Re: [RFC PATCH 01/18] docs: Multi-Pack Index (MIDX) Design Notes
- Date: Mon, 8 Jan 2018 11:32:26 -0800
- From: Jonathan Tan <jonathantanmy@xxxxxxxxxx>
- Subject: Re: [RFC PATCH 01/18] docs: Multi-Pack Index (MIDX) Design Notes
On Sun, 7 Jan 2018 13:14:42 -0500
Derrick Stolee <stolee@xxxxxxxxx> wrote:
> +Design Details
> +- The MIDX file refers only to packfiles in the same directory
> + as the MIDX file.
> +- A special file, 'midx-head', stores the hash of the latest
> + MIDX file so we can load the file without performing a dirstat.
> + This file is especially important with incremental MIDX files,
> + pointing to the newest file.
I presume that the actual MIDX files are named by hash? (You might have
written this somewhere that I somehow missed.)
Also, I notice that in the "Future Work" section, the possibility of
multiple MIDX files is raised. Could this 'midx-head' file be allowed to
store multiple such files? That way, we avoid a bit of file format
churn (in that we won't need to define a new "chunk" in the future).
> +- If a packfile exists in the pack directory but is not referenced
> + by the MIDX file, then the packfile is loaded into the packed_git
> + list and Git can access the objects as usual. This behavior is
> + necessary since other tools could add packfiles to the pack
> + directory without notifying Git.
> +- The MIDX file should be only a supplemental structure.
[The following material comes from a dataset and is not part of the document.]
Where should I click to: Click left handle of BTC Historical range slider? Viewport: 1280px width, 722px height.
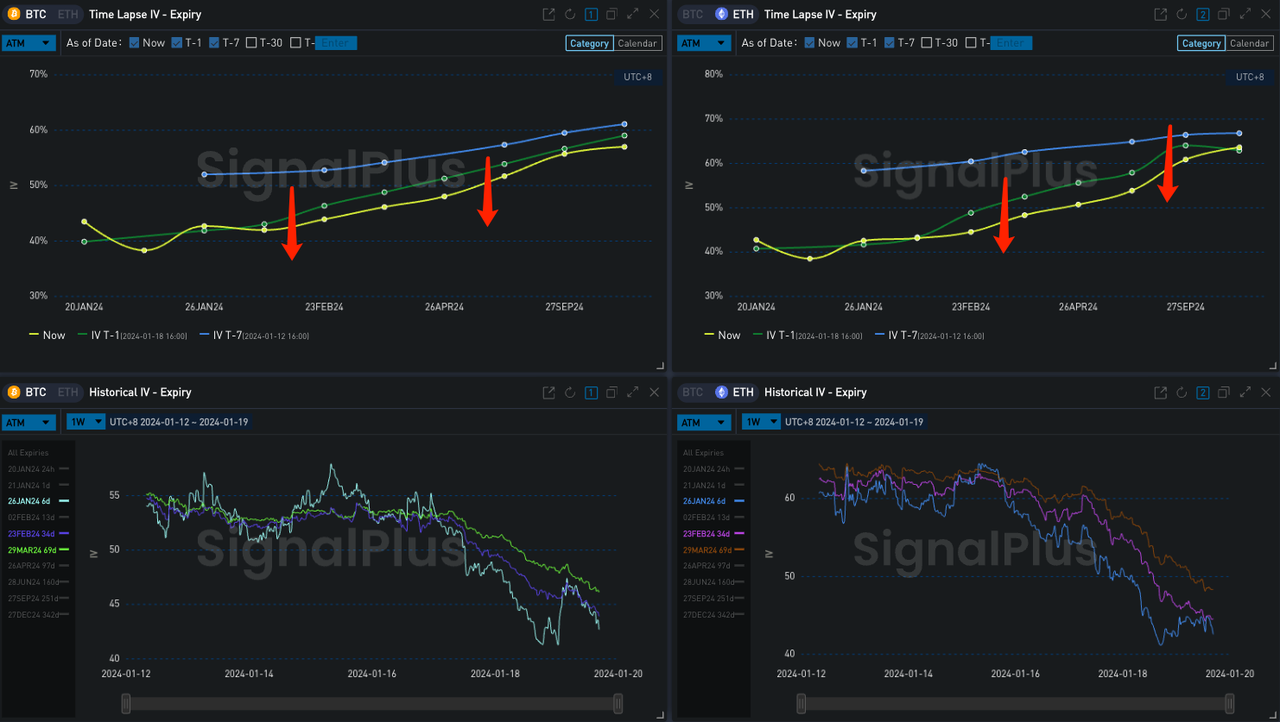pos(125,704)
If a
> + user downgrades or disables the `core.midx` config setting,
> + then the existing .idx and .pack files should be sufficient
> + to operate correctly.
Let me try to summarize: so, at this point, there are no
backwards-incompatible changes to the repo disk format. Unupdated code
paths (and old versions of Git) can just read the .idx and .pack files,
as always. Updated code paths will look at the .midx and .idx files, and
will sort them as follows:
- .midx files go into a data structure
- .idx files not referenced by any .midx files go into the
existing packed_git data structure
A writer can either merely write a new packfile (like old versions of
Git) or write a packfile and update the .midx file, and everything above
will still work. In the event that a writer deletes an existing packfile
referenced by a .midx (for example, old versions of Git during a
repack), we will lose the advantages of the .midx file - we will detect
that the .midx no longer works when attempting to read an object given
its information, but in this case, we can recover by dropping the .midx
file and loading all the .idx files it references that still exist.
As a reviewer, I think this is a very good approach, and this does make
things easier to review (as opposed to, say, an approach where a lot of
the code must be aware of .midx files).